2017年2月24日金曜日

噛むことの嬉しい効果

みなさん、こんにちは。

保健師 竹田です。

風が強い日が続きますね。春の嵐だそうです。

また気温は下がるようで、春の暖かい日が待ち遠しいです。

今日はよく噛むことの嬉しい効果についてお話します。

みなさんは毎日の食事で噛んでいる回数をご存知ですか?

ある報告では、現代人の咀嚼回数は1食620回、食事時間は11分というデータがあります。

それに比べ、戦前の食事内容では咀嚼回数は1420回、食事時間は22分と、現代の2倍という報告があります。

現代の食事内容はやわらかく、飲み込みやすいものが多いため、噛む回数が少なくなっていると考えられます。

よく噛むことは良いと言われていますが、どんな効果があるのでしょうか。



肥満予防

噛むという刺激は、脳内の満腹中枢を刺激します。
満腹中枢が刺激されれば、脳からお腹いっぱいという刺激が出始めます。その結果、食べ過ぎを防ぐことになります。

歯や歯茎の病気を予防

唾液には、抗菌・殺菌効果、歯を強化する働きのある成分などが含まれているため、よく噛んで唾液の分泌を増やすことで、虫歯や歯周病の予防効果が増します。
また噛むことで、歯茎が刺激され、血行がよくなります。

認知症の予防

よく噛むことは認知症の予防になるという報告があります。
よく噛むという刺激は、脳内の情報伝達物質を増やして、脳を活性化することが報告されているのです。

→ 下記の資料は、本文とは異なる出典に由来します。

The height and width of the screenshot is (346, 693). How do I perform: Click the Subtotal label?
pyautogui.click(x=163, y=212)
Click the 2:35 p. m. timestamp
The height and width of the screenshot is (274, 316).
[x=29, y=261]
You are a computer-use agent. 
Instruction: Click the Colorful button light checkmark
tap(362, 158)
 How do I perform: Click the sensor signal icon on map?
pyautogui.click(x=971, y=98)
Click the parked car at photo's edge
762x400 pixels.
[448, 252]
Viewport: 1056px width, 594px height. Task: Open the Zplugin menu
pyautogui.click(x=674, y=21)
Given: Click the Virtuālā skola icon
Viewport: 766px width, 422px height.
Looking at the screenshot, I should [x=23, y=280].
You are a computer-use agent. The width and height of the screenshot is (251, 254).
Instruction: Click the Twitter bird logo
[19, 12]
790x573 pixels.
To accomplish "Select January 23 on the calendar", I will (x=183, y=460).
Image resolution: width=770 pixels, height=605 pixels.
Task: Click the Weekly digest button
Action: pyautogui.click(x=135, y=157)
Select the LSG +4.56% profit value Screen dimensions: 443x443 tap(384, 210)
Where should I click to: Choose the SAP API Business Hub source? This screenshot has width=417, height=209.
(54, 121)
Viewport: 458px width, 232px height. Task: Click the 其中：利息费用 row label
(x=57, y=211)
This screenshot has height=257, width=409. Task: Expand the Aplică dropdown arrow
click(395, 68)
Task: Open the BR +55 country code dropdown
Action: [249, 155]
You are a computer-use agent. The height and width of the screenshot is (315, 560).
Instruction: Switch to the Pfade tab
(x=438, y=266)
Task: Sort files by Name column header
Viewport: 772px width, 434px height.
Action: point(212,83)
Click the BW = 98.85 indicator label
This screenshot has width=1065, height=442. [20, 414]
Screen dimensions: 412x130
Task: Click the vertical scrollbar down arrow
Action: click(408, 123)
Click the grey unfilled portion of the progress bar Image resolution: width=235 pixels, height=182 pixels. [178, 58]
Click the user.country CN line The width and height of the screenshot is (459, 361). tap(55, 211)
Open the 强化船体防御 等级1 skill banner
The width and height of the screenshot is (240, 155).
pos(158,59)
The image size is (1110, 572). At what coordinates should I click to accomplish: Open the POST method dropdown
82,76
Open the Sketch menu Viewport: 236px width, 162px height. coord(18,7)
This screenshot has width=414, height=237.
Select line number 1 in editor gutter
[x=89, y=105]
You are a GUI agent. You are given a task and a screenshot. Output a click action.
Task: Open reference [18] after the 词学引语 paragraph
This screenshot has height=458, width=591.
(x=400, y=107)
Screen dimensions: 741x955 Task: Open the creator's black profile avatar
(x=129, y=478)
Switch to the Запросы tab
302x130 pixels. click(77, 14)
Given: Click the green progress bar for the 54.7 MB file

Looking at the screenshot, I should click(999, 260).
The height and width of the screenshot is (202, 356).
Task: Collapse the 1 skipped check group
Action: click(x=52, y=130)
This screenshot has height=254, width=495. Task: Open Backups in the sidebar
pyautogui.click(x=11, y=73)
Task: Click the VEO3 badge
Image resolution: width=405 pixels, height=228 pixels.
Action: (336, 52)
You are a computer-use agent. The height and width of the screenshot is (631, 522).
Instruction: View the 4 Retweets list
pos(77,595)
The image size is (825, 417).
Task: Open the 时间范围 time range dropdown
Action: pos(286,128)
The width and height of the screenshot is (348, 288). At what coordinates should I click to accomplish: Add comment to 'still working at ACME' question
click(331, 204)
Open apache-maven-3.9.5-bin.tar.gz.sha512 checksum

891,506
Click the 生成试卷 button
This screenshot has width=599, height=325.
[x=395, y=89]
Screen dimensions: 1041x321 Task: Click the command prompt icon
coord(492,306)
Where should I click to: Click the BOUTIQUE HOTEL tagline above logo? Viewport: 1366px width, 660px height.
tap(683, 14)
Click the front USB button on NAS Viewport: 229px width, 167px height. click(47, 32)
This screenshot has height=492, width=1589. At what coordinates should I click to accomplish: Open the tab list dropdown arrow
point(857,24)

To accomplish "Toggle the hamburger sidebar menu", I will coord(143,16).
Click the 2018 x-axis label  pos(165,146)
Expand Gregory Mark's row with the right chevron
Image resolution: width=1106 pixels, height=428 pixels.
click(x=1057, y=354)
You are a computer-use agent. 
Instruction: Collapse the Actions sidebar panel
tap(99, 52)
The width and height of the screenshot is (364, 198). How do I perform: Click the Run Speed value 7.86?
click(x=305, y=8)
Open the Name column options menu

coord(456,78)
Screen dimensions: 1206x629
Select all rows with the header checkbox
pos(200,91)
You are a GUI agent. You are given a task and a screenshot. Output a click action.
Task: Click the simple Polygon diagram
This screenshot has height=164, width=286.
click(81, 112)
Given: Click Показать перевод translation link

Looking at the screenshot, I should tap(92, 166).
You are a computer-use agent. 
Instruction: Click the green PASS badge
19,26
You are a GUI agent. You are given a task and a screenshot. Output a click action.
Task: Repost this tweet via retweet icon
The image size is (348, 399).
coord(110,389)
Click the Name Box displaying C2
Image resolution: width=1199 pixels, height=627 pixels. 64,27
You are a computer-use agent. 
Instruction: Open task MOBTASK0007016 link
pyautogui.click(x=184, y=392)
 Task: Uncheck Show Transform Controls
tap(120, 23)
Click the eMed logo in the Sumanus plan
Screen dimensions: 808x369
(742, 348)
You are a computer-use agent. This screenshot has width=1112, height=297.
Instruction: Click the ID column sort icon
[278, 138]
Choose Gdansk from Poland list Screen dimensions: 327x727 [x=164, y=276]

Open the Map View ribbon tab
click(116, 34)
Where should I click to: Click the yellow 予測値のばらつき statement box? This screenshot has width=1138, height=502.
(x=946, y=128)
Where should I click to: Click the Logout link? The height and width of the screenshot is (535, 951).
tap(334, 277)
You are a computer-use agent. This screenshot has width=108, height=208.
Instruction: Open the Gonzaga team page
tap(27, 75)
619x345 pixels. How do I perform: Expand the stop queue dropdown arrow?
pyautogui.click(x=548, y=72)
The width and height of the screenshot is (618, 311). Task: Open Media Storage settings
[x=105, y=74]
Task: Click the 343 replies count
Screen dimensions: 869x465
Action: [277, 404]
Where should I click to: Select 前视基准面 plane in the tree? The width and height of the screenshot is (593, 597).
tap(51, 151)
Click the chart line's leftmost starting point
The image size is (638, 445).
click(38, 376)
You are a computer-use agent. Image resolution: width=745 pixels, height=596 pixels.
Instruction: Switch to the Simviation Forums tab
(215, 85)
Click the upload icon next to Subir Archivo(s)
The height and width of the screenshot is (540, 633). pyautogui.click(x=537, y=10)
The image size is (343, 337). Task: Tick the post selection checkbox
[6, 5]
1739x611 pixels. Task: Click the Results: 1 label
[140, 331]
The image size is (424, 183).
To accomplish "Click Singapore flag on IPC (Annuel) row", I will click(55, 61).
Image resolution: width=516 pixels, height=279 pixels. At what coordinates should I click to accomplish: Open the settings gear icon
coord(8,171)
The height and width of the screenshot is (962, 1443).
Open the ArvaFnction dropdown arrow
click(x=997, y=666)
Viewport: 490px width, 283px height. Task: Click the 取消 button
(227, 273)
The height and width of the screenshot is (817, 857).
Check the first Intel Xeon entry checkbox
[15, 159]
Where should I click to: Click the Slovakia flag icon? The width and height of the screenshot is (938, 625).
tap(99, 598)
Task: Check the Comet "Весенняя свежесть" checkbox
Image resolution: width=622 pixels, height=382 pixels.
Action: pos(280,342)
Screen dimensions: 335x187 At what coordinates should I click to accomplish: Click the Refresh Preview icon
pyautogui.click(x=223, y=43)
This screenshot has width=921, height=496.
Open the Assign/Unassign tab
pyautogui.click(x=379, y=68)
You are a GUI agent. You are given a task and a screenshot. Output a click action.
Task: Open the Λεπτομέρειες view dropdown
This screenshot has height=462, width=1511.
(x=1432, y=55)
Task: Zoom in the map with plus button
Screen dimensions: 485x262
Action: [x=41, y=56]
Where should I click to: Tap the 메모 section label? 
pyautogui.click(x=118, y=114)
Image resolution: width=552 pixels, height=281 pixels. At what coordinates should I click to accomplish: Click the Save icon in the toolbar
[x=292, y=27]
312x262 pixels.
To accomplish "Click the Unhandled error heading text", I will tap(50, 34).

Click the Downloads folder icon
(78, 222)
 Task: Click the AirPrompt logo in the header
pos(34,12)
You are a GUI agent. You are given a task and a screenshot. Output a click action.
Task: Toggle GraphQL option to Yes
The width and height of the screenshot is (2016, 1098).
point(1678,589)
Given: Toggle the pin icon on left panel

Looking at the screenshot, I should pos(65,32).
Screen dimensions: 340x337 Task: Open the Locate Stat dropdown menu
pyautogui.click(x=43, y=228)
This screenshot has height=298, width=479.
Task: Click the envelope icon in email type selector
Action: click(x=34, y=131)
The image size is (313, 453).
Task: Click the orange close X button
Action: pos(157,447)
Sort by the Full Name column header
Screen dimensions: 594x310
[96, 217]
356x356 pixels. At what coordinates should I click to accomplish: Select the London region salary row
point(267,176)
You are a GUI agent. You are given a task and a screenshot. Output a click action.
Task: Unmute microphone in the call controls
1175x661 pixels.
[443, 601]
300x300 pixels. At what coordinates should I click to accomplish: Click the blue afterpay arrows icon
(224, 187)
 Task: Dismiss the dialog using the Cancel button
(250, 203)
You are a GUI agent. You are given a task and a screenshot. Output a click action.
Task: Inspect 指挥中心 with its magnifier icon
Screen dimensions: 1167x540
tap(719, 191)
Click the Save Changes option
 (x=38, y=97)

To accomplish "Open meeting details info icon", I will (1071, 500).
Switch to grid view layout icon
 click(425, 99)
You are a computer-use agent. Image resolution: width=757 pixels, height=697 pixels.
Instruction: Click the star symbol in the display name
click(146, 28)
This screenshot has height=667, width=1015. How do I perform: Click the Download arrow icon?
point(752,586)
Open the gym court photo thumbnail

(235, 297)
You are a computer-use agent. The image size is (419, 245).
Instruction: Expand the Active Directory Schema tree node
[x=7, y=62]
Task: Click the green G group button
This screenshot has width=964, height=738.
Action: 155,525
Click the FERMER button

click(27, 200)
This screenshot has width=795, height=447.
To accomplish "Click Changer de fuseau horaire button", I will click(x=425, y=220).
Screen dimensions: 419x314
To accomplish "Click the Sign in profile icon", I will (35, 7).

認知症は、脳内の情報伝達物質の減少なども原因の一つです。そのため、よく噛むことで、情報伝達物質が増えることにより、記憶や学習能力をつかさどる海馬への刺激も増え、海馬も活性化されることになります。

がんの予防

よく噛むことは、口の中の唾液の分泌を盛んにするといわれています。
そして最近では、唾液の中に含まれる酵素の中に、発がん物質の働きを抑える効果があるという報告もされています。
がんだけでなく、心筋梗塞や脳卒中、動脈硬化、糖尿病、骨粗鬆症予防にも有効だと言われています。

胃腸の負担が減る

口腔内でしっかり消化ができていれば、胃腸への負担が少なくなります。
胃腸の負担が少なくなるということは胃腸がとても働きやすい環境が整い、しっかり動くことができる状態になります。

では理想の回数は?

理想の咀嚼回数は、一口30回、一食あたり1500回以上と言われています。


咀嚼回数を増やすためのポイント


歯ごたえのあるものを選ぶ

根菜類など歯ごたえのあるものを積極的に取り入れましょう。
柔らかく、噛み応えのない食べ物には、歯ごたえのある食材をプラスしましょう。

具材は大きめに切る

野菜は繊維に沿うように切るとしっかり噛まなければならなくなるため、咀嚼回数が増えます。

調理方法を工夫

柔らかく調理してしまうと咀嚼回数は減ってしまいます。
野菜は火を通すより生、肉や魚は煮るより焼く、など歯ごたえがしっかり残る調理方法を選ぶと良いでしょう。

一口の量を減らす

量にかかわらず、一口で噛む回数はそんなに変わりません。一口の量を減らせば食事1回で噛む回数が増えます。

薄味にする

味の濃いものは、味覚を感じやすく、すぐ舌が満足してしまいます。薄味にすることで、より味わおうとするようになるため、噛む回数が増える傾向にあるようです。

食事時間に余裕を

忙しい毎日、時間に追われると、つい早食いになってしまうものです。
食事の時間をゆっくり取るようにしましょう。噛む回数が増えれば、その分食事時間も延びます。

噛むことでいろいろな良い効果があるとわかっていても、習慣になってしまったものを変えるには時間が必要です。

焦らずにまずはいつもの咀嚼回数プラス10回くらいから始めてみましょう。
時間に余裕のある食事の時だけでも意識してみるといいですね。